# Lemon-Batter Fish



## Hydro Therapy 2 (Sep 11, 2008)

Lemon-Batter Fish

1-1/2 cups all-purpose flour, divided
1 teaspoon baking powder
3/4 teaspoon salt
1/2 teaspoon sugar
1 egg, beaten
2/3 cup water
2/3 cup lemon juice, divided
2 pounds fish fillets, cut into bite size pieces
Oil for frying
Lemon wedges, optional 

In a shallow bowl, combine 1 cup flour, baking powder, salt and sugar; set aside. Combine the egg, water and 1/3 cup lemon juice; stir into dry ingredients until smooth. 

In separate shallow bowls, place remaining lemon juice and remaining flour. Dip fillets in lemon juice, then flour and coat with the batter. 

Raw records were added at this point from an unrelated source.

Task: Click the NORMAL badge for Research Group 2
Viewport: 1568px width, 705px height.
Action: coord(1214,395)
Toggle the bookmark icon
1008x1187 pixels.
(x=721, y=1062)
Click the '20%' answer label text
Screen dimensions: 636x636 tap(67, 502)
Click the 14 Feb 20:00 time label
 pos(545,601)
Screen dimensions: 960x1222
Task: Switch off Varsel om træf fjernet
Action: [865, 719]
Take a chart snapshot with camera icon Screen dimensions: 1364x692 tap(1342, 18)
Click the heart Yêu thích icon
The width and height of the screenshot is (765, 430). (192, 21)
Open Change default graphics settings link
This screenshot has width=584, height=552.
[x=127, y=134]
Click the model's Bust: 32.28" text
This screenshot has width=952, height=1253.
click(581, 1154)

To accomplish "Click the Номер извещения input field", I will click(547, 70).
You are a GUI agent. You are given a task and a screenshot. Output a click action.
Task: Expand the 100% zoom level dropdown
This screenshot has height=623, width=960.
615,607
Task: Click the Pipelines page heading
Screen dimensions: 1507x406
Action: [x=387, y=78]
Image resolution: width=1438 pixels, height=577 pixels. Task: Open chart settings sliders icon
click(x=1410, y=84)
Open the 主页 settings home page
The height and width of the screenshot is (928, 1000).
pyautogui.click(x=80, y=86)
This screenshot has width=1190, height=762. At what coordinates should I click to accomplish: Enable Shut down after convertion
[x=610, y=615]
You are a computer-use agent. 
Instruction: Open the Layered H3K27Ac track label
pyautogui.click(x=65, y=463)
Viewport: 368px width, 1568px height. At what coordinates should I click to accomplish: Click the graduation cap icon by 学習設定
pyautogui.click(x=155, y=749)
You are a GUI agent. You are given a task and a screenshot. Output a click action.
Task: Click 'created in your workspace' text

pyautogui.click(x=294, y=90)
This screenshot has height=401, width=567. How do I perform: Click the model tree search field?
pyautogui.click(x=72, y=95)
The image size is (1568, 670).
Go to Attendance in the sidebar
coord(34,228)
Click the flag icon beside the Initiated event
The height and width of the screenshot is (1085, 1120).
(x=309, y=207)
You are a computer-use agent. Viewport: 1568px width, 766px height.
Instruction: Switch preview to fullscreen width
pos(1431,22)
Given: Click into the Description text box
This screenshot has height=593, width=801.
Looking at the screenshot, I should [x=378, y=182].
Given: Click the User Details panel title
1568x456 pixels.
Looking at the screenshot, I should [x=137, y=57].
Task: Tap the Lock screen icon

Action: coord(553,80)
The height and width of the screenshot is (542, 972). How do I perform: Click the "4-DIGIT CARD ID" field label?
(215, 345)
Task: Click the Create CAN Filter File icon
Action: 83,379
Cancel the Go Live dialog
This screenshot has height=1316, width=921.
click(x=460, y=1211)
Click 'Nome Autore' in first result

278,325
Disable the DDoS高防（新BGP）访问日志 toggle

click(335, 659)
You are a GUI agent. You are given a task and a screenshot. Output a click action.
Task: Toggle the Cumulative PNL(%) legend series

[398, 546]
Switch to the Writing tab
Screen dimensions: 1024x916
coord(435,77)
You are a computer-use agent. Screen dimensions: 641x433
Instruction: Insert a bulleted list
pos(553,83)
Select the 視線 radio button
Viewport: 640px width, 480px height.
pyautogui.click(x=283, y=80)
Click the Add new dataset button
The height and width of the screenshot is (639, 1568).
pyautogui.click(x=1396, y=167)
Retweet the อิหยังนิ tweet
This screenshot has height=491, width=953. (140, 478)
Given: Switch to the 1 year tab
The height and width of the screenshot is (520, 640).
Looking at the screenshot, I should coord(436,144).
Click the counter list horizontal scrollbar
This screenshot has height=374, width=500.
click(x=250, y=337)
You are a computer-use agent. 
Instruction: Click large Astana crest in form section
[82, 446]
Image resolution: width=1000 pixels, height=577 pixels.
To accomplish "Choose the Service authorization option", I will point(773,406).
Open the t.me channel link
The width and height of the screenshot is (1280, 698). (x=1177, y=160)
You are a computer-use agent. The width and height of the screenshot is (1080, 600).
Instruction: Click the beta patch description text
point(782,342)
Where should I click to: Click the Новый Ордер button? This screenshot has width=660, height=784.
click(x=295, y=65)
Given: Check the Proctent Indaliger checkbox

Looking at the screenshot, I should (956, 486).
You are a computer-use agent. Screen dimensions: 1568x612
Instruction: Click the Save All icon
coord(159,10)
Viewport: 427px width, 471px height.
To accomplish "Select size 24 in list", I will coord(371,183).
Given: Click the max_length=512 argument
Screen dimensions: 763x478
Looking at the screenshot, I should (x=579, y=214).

Heat 1 in. of oil in a skillet. Fry fish, a few at a time, over medium-high heat for 2-3 minutes on each side or until the fish flakes easily with a fork. Drain on paper towels. 
Garnish with lemon if desired. Yield: 5 servings.


----------



## Waverunnr99 (Mar 5, 2009)

Yum! That sounds like something you can do with any fish filets! Thanks!


----------